Мы разговорились. Юхан Саар перевидал на своем веку сотни городов и портов. И о каждом городе у него осталось маленькое вещественное воспоминание — трубка была куплена в Роттердаме, кожаный кисет — в Бергене, портсигар — в Лондоне…

— Ни один город не произвел на меня более отталкивающего впечатления, чем Лондон, — говорил Саар. — Рядом с людьми в теплых шубах я видел множество безработных, дрожавших от зимнего холода. Они, кашляя, бродили в тумане, под холодным дождем, в одних пиджаках, без пальто; им некуда было приткнуться… Вы можете представить себе в нашей стране моряка, лишенного моря и хлеба? А там я их видел множество, они ютились в ночлежках… Я видел их и в буржуазной Эстонии. Только в море в те дни я чувствовал себя человеком…

— Ты всегда любил свое море больше меня, Юхан Саар! — воскликнула, возвращаясь с кофейником, Лайне.

— Если хочешь — даже больше тебя, Лайне Саар! Я испытал все штормы чуть не во всех океанах! Я в море вырос, возмужал в нем, состарился и даже сейчас, когда больше не хожу в плавания, могу жить только морем: встречать корабли, провожать их, желать капитанам счастливого перехода… Девчонки никогда не поймут моряка, — притворно уничтожающе взглянул он на дочь. — Им всегда кажется, что моряк только и думает в море — о береге. Неверно! Сердце моряка крепко пришвартовано к морю. Оторви моряка от воды — и он зачахнет, заболеет, умрет…

— А ты не преувеличиваешь, Юхан Саар? Я что-то не слышала о такой смертельной болезни…

— Эту болезнь, Лайне Саар, не просветишь рентгеном. Любовь к морю, вот как она называется! Твой друг еще слишком молод для подобной любви.

— Я? Я по-настоящему счастлив бываю лишь в плавании!

— Вот это сказано моряком! — похвалил Юхан Саар.

Потом Лайне показала мне свои работы: «Рыбаки ставят сети», «В бурю», «Жены ждут рыбаков»…

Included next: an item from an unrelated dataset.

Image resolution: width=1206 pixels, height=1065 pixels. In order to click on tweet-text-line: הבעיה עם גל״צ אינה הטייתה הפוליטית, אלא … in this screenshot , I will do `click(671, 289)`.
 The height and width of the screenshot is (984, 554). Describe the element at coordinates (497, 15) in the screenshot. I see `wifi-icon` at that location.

— Тетя Райма, бывало, проглядит все глаза, ожидая своего Германа, — говорила Лайне.

— А вам не хочется стать художником?

— Я хочу быть врачом, — сказала она, поглядев мне в глаза. — А что касается этого, — показала на акварели, — то ведь профессор Филатов, знаменитый глазник, тоже занимается этим в свободное время… Вы тоже моряк и художник, и одно не мешает другому. И ведь, правда, приятно сознание, что ты спас людей от опасности и от гибели? Вот как сегодня вы, моряки…

Она говорила, что хочет дожить до тех дней, когда человеческий разум победит все болезни и излечить рак или туберкулез будет так же легко, как сейчас грипп. Что хочет дожить до тех дней, — голос ее зазвенел, — когда ребятишки не будут умирать от скарлатины и дифтерита, когда жизнь человека можно будет продлить на долгие годы и побороть старость и дряхлость…

С сожалением я взглянул на часы. Пора было уходить. Я стал прощаться. Юхан Саар сказал что-то дочери по-эстонски.

— До свидания! — сказала она, пожимая мне руку. — Счастливого плавания! Так всегда говорили мы с мамой отцу… Вы понравились моему старику. Он сказал, что у вас морская душа… Теперь уж я встречу вас в лейтенантских погонах! А мы с Хэльми будем врачами!

«Хорошая девушка, — думал я, подходя к кораблю. — У нее наш «сердцеед» Боря Алехин не имел бы успеха!»

* * *

«Сенявин» снова уходил в море — и снова начиналась морская страда. В непогоду Бочкарев приказывал спускать шлюпки, тренировали гребцов. На шлюпку посылал командир и меня. Во время походов я научился у Бочкарева умению не теряться ни при каких обстоятельствах, узнал, как надо действовать в тумане, и много других вещей. Он отлично знал не только театр, где плавал, но и все порты, в которые заходил. Он брал меня с собой на занятия с матросами, с старшинами. Я впервые в жизни самостоятельно провел политзанятие. Я был очень взволнован, и когда принялся вместе с матросами таскать в кубрик скамейки, Костылев оттеснил меня в сторонку и тихонько сказал, что руководителю политзанятий скамейки таскать не годится. Сконфуженный, я поднялся на палубу. Через две-три минуты меня позвали. Я вошел в кубрик. Матросы встали. Костылев громогласно доложил, что группа готова к занятиям. Я взял себя в руки и занятия провел — по собственной оценке — на четверку. Обо всем этом я написал отцу.